L’architecture européenne, (urbanisme hausmannien) de la vieille ville, lieu des bourgeois et millionnaires, répond au 200 favelas qui s’accrochent aux flancs de colline aux pans très inclinés, aux ruelles non pavées et sans égouts, aux baraques de brique et de broc, sans eau courante ou presque.
Vu l’approche des grandes échéances mondiales de 2014 et 2016, le 13 novembre 2011, la police lançaient l’opération de pacification de 2 favelas : Rocinha et Vidigal. Nous avions la chance de pouvoir la visiter plus d’un mois après, accompagnés de Frédérique Zingaro,ex Pékinoise, (que certains ont bien connu), aujourd’hui basée à Rio, caméra au poing, free lance pour des télés françaises. Merci Fred de cette visite inoubliable, à moto, en haut de Rocinha, et quelle vue panoramique imprenable ! (cf photo avec M. Lin, Brésilien d’origine chinoise,(qui n’en parle pas la langue), qui veille à la pacification de la communauté de Rocinha).
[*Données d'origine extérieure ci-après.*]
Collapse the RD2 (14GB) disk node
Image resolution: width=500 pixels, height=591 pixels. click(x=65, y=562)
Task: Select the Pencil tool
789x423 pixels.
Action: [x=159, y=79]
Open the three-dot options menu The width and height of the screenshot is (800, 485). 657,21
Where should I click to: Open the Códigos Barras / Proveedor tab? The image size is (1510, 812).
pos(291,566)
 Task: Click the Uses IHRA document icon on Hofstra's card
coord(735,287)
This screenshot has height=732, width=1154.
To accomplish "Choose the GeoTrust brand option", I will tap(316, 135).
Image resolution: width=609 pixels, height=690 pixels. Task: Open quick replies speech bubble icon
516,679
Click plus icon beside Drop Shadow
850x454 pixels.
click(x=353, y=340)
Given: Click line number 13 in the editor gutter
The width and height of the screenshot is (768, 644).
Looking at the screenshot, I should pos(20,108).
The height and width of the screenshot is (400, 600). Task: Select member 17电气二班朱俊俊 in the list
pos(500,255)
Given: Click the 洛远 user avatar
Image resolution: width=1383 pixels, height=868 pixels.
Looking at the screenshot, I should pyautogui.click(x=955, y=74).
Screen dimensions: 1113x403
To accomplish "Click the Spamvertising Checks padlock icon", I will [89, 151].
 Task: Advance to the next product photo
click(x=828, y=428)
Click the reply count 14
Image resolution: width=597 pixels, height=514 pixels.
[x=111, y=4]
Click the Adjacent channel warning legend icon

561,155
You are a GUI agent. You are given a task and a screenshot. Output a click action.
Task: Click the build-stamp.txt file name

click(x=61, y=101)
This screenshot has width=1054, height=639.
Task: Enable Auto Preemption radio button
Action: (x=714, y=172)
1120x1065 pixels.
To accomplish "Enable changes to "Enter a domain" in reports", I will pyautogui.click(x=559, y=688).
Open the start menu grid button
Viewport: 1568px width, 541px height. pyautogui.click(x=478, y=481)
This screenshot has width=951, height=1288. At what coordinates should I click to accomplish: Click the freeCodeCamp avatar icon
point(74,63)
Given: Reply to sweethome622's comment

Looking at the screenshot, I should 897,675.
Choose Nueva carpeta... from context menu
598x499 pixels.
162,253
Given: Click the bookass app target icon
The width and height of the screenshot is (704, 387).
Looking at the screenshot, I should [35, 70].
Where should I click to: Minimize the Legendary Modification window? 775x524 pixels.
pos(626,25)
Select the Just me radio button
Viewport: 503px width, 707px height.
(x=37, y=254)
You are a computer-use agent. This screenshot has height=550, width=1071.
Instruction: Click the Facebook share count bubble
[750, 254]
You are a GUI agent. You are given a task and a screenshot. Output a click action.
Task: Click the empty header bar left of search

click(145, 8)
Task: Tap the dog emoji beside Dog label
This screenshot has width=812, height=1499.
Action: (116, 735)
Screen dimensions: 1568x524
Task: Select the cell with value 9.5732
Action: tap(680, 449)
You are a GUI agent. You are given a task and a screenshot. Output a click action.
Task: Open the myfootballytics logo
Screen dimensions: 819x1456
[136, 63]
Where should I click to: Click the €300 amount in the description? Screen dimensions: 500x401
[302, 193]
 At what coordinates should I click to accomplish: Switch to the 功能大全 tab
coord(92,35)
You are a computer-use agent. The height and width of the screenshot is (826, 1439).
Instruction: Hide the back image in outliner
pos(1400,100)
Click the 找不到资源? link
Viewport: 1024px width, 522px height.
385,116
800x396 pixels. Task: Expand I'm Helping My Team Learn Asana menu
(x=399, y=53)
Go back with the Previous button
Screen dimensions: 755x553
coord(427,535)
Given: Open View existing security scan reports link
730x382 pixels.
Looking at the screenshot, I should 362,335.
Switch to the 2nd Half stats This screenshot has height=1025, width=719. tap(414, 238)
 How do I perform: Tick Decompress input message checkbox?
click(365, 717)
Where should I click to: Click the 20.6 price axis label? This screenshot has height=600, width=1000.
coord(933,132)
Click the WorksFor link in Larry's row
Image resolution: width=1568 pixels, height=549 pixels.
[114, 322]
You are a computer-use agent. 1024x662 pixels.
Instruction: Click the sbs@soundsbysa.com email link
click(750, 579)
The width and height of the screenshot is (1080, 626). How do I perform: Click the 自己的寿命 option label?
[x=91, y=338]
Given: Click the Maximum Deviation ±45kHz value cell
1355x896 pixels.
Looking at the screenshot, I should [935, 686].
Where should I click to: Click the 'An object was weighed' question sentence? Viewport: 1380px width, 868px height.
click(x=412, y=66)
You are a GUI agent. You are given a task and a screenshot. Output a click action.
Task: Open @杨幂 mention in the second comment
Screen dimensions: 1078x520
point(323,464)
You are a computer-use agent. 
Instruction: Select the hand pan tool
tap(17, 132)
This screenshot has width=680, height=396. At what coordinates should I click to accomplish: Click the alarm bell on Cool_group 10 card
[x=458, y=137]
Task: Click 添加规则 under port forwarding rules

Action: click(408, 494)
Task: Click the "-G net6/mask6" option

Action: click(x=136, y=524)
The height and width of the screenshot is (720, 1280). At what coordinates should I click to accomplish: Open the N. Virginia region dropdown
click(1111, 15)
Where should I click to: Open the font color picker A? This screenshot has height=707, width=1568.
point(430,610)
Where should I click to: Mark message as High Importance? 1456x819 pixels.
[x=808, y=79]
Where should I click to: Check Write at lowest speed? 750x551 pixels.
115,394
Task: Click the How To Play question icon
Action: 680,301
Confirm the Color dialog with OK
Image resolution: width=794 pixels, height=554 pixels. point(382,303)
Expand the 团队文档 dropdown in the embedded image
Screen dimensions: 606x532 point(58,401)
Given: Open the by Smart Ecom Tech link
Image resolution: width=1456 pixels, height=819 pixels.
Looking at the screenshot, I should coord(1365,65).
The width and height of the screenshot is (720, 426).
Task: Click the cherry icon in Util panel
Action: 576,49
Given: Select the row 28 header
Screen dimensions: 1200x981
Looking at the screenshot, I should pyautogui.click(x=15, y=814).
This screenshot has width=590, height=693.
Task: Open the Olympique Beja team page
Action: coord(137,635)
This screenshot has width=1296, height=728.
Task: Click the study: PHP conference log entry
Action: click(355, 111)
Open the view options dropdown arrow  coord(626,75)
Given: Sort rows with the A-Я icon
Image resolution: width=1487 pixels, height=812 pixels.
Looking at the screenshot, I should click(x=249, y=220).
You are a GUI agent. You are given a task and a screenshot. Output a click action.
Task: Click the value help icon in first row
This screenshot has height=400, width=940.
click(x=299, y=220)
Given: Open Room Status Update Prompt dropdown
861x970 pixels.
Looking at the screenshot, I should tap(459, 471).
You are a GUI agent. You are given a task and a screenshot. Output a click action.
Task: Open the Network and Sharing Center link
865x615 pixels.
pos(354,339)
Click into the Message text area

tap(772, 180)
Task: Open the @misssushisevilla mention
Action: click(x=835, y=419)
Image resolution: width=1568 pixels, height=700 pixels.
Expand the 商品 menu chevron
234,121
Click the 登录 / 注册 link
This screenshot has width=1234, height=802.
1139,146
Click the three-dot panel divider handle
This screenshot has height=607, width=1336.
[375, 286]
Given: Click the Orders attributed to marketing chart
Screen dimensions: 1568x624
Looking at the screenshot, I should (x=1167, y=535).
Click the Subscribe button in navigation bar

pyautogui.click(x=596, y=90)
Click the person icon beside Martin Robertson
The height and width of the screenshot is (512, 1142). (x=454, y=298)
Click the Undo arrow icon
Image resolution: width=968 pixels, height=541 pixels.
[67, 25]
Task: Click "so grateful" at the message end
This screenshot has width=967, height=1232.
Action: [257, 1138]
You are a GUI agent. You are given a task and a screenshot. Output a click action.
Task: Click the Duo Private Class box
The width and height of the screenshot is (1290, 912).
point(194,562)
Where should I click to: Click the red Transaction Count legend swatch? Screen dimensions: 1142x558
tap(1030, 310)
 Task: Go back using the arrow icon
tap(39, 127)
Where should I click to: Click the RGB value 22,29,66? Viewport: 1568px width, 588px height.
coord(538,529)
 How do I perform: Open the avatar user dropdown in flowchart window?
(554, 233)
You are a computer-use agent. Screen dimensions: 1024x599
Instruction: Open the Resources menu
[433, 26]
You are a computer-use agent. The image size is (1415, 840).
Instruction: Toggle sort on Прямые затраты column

La littérature, les arts, les librairies et boutiques raffinées, mondialistes se heurtent à l’illettrisme des populations laissées pour compte.
Les forcenés des jeux de plage –beach volley sous toutes ses variations, du foot volley au volley raquette, les corps bronzés et filiformes, les marathoniens et joggeurs impénitents sur les pavés de Copa font le contrepoint à une très forte majorité d’obèses et d’êtres en surcharge pondérale, résultat de décennies passées à absorber des limonades poisseuses, des glaces, gâteaux et biscuits riches en graisses et en sucre, des « feijoadas », « pasteis », « paõ de queijo », de friture d’ «acarajé » à l’huile de Dendé (palme, non raffinée) farçie à la crevette, à la morue, le tout arrosé de bières sans modération.
Rio est aussi une ville en transition entre dictature et démocratie, capitale encore sous le coup d’une décompression du style « il est interdit d’interdire », et une ex-capitale politique qui ne s’est pas encore remise de départ vers Brasilia.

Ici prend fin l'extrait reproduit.